Here is the tweet with the chart from Lily:
An example of why ecomm sites should have content:
— Lily Ray 😏 (@lilyraynyc) August 11, 2021
Using @ahrefs to analyze rankings for the kw "bar stool"
Orange, red & green = transactional pages
Blue = an article called "how to pick the right bar stool"
Serve all possible intents; Google will pick the one it likes best pic.twitter.com/8NvCbtw03D
Manley replied about the early November change, and John Mueller said "as I see it, these inferred intents change over time, and it's a bit out of a site-owners control (sometimes user expectations vary, sometimes algorithms, or other things)."
As I see it, these inferred intents change over time, and it's a bit out of a site-owners control (sometimes user expectations vary, sometimes algorithms, or other things). By covering both possible intents, you're hedging against those changes.

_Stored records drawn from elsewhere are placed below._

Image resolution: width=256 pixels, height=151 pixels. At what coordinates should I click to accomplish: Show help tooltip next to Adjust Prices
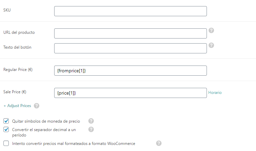37,106
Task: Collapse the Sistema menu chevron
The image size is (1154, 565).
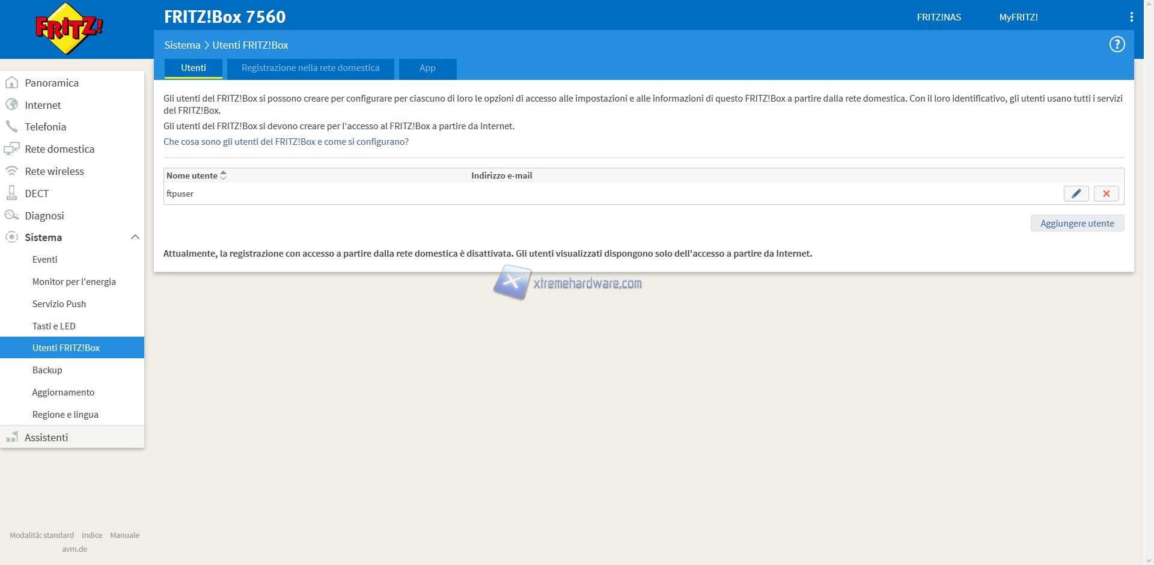Action: (x=135, y=237)
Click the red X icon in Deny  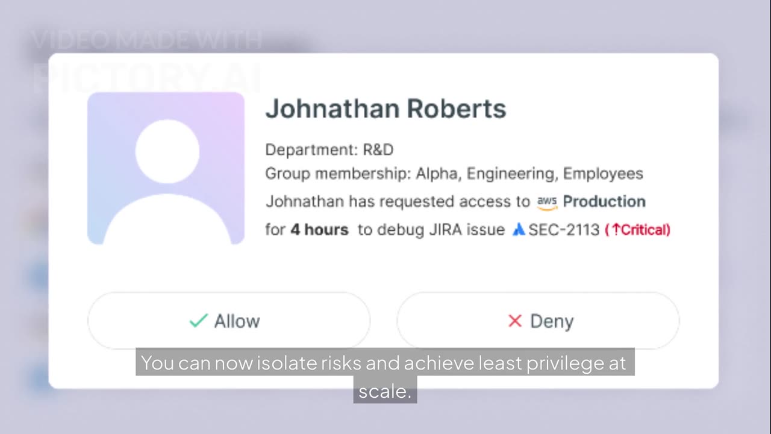(x=514, y=321)
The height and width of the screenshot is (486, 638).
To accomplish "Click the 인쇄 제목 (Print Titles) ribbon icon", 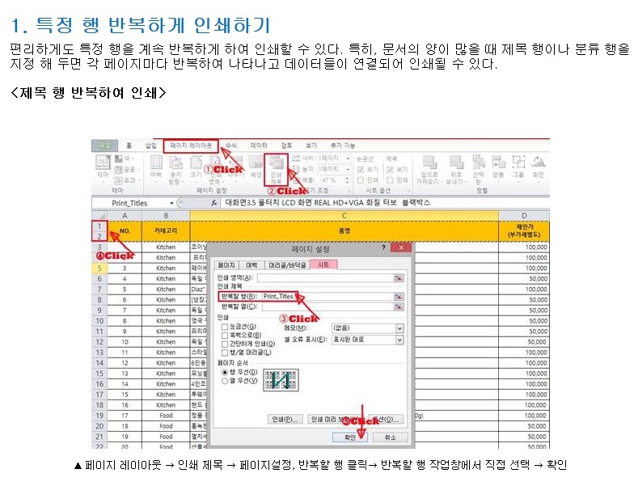I will coord(277,167).
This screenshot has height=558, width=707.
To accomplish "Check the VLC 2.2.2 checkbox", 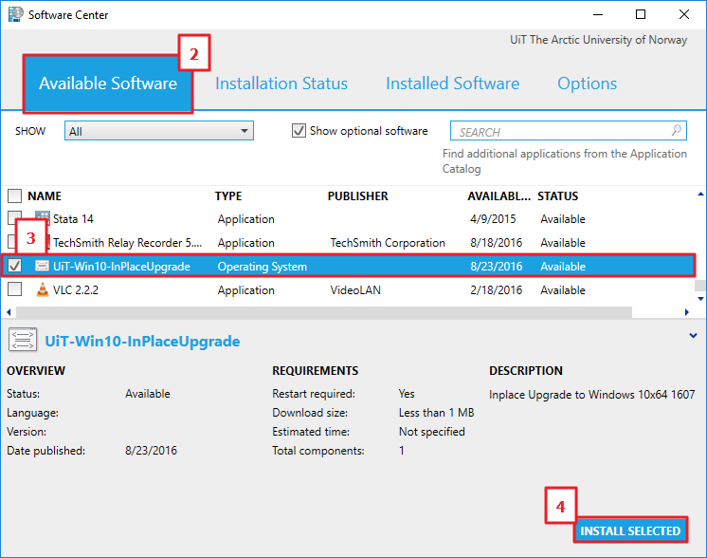I will [14, 290].
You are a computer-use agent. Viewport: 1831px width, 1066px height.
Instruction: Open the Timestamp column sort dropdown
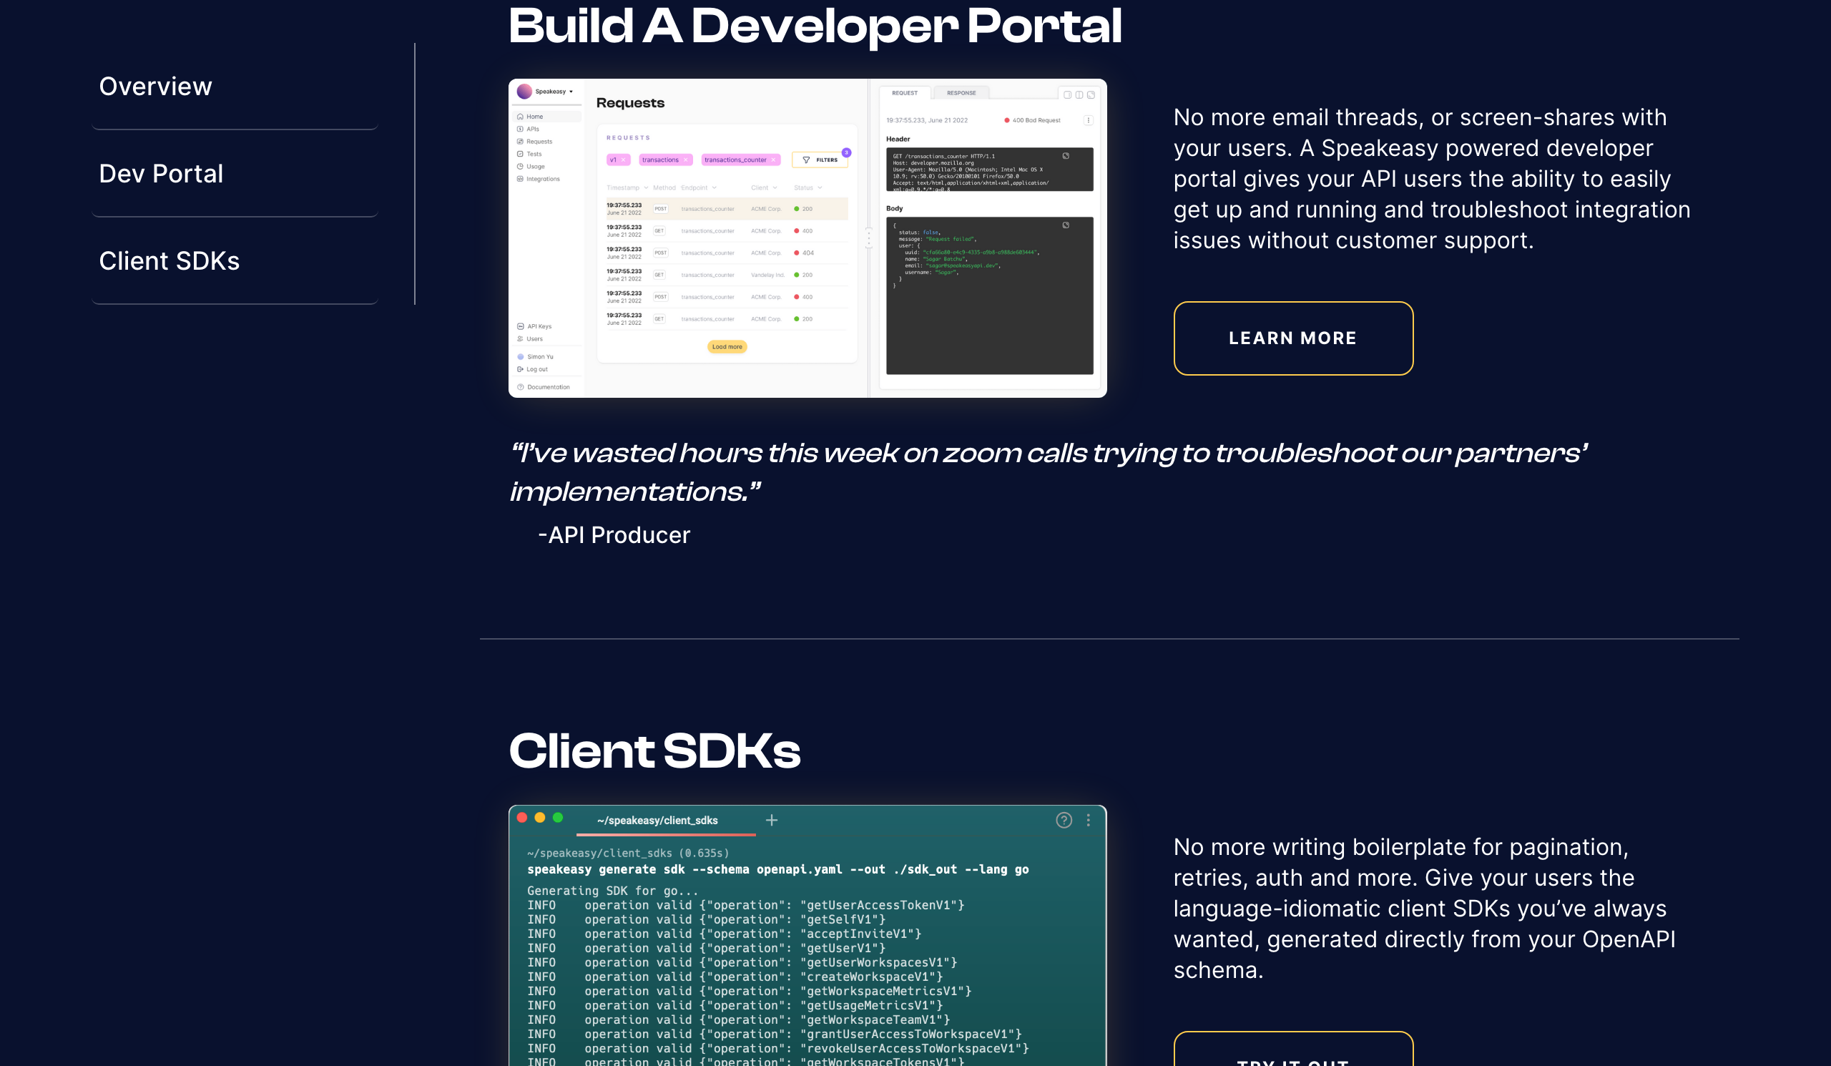(646, 187)
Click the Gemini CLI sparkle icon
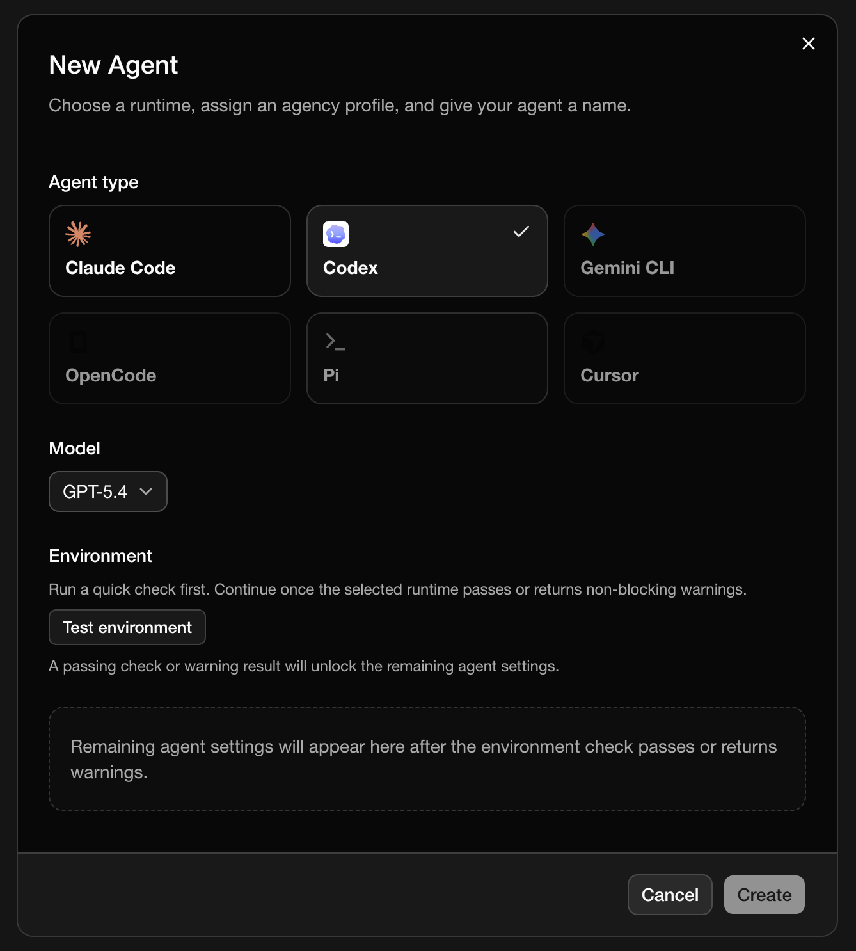 coord(593,234)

— 🍌 John 🍌 (@JohnMu) August 12, 2021
So you want to create content that covers all types of intent that your company can provide. We see this a lot with creating blog posts, content pillar pages, and other types of pages - all with the focus of targeting a phrase based on the customer journey to search and acquire that service or product.
"By covering both possible intents, you're hedging against those changes," was John Mueller's advice.
Are you concerned about Google cracking down on this content strategy over time? It feels like we go from one strategy to the next, as Google cracks down on SEOs playing the system.